Track and field is also at the mercy of construction as the men’s and women’s teams are forced to run on foreign surfaces, in Reynolds or on grassy fields.
There has been great anticipation within the University’s athletic community surrounding the construction of the new facilities, and rightly so. But that anticipation has not spread to the student body at-large as complications have time and again averted the finished product.
It’s a grand ideal, this new stadium and track, but why has it taken so long to build? The answer is no go-juice — passion.
As with any major project, there is the inevitable administrative red tape: the slow, tedious processes of working with a variety of people — contractors, architects, boards that must approve plans. As with any project, there will be complications and setbacks, and while the boards may finally approve the plans, Mother Nature sometimes disagrees.

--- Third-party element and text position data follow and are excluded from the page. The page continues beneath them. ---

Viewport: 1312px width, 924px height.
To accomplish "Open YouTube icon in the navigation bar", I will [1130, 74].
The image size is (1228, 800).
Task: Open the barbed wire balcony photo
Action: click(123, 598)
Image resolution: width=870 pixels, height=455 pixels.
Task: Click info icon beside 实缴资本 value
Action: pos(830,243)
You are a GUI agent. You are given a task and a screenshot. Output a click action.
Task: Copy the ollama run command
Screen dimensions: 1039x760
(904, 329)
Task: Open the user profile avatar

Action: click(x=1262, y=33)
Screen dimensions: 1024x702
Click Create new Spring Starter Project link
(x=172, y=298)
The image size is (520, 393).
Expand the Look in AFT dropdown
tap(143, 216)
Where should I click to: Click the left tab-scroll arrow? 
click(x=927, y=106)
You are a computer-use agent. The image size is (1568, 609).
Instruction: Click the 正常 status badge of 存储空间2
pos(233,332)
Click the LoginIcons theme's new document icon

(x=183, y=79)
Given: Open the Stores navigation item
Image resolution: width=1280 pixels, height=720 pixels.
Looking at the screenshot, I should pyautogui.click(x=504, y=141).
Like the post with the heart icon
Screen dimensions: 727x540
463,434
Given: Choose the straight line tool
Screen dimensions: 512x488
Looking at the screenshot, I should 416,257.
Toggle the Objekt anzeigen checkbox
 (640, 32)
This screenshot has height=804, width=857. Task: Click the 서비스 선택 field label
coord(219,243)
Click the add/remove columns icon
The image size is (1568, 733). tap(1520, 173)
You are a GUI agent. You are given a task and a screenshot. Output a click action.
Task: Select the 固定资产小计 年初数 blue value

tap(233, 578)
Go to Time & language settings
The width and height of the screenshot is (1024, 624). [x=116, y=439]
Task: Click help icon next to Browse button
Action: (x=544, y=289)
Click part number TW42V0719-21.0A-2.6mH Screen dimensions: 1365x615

But a fire needs to be lit under this project. Where does this fire start? With the administration? With students? The correct answer is all of the above. We need a vision that everyone involved — especially students — can get excited about.
Many students don’t understand the implications of the new facility. How can they if there is no apparent reason to get excited about this new possible facet of student life because the project is moving so slowly? Students look at the gradual growth of this Olympic-caliber stadium and track and think, “Well, if it were important, there would be more progress.”
The new facility is something to get excited about. Let’s move it along then. Let’s get the party started. This is like sleeping in on Christmas — we’re getting something really great this year! Why are we staying in bed?